The Coronavirus Effect on Construction Projects
There is increased pressure by federal, state and local governments to minimize gatherings. Many businesses encourage telecommuting in situations such as this. However, that is not feasible on a construction project. Commercial lenders are concerned about the impact that the downturn in the economy has had on the viability of projects already under construction for which they have agreed to lend money. There has been interruption in many supply chains, including that of building components necessary for construction to occur. Manufacturers are having to take precautions within their industrial facilities, which in turn will slow delivery times. Delays on construction projects are inevitable.
Contractors will turn to their lawyers, who in turn will immerse themselves in reviewing contracts to determine remedies for issues which may not be contemplated in most construction documents.

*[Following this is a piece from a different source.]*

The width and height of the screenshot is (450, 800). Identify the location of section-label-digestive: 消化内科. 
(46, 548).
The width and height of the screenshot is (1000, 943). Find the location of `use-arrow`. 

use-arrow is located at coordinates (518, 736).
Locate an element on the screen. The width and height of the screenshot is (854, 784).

It is anticipated that two of the more prevalent issues which parties to construction contracts will encounter are the applicability of force majeure and whether delays constitute “excusable events” which may allow a party to avoid liability for their inability to perform. Additionally, some owners will inevitably look to “cancellation for convenience” clauses and parties will need to balance the risk of proceeding further with the cost of demobilization and remobilization.
Force majeure provisions in contracts are ultimately designed to excuse non-performance for various reasons. Typically one associates the force majeure provisions with acts of God, to include natural disasters. There are no known force majeure provisions in standard construction contracts that include pandemics, although you must look at the precise language to determine whether the pandemic would qualify for inclusion as a force majeure event. Naturally, those participants on construction projects that are behind schedule will have an incentive to attribute their delay to coronavirus-related issues. Determinations will need to be made as to whether the pace of performance preceding the coronavirus pandemic was consistent with the pace of performance throughout the period of the pandemic. Virtually every participant on a construction project will have some motivation to consider whether the pandemic is adversely impacting their ability to perform.
If the coronavirus is perceived to be the “new normal” then forward-thinking participants in the construction industry will ensure that pandemics fall within the force majeure definition in all new contracts.
If the party asserts that they have been impacted, lawyers will look to determine whether the impact was direct or incidental. If a direct impact, it is more likely that a party can assert the pandemic as a genuine reason for non-performance. If an incidental impact, then one cannot reasonably expect that a party will succeed in any subsequent dispute.
Owners may have their unique reasons for not wanting to complete a project under the current economic conditions. It will be more difficult for an owner to assert a force majeure provision, as their obligation is typically only of payment. Those depending on timely payment will need to refresh themselves on the impact of various states’ timely payment acts and remedies under lien laws. One argument that may arise will be a party’s attempts to mitigate their damages. Vendor suppliers should be aggressively looking for alternative sources of materials and begin to submit to designer alternates as early as possible to avoid delays.
Many of these risks may not be compensable under any insurance policies. Proving business interruption for businesses setting up at new locations can be challenging and many insurance policies do not extend coverage to disease-based outbreaks, but these policies should still be examined by a competent advisor, independent from the insurer itself.
One concern that should be considered early involves whether there are tax incentives that apply to a project. If so, the owner should begin to negotiate with that authority providing tax relief to determine whether delays due to the pandemic can be taken under consideration and result in an extension of time in which to complete the project. During the last recession, innovative lawyers discovered obscure federal laws, including the Interstate Land Sales Act, to avoid obligations for real estate purchasers or to serve as an excuse for homebuyers to avoid obligations to complete the purchase of residences, and this proved to be a thorn in the side for large home builders. One can expect similar opportunistic efforts during this climate as well.
While much of the information in the media may be perceived by some as irrational panic, it would be naïve to presume that there will not be impacts. Careful participants in the construction industry will begin to consider these issues now, before they become significant problems in the future.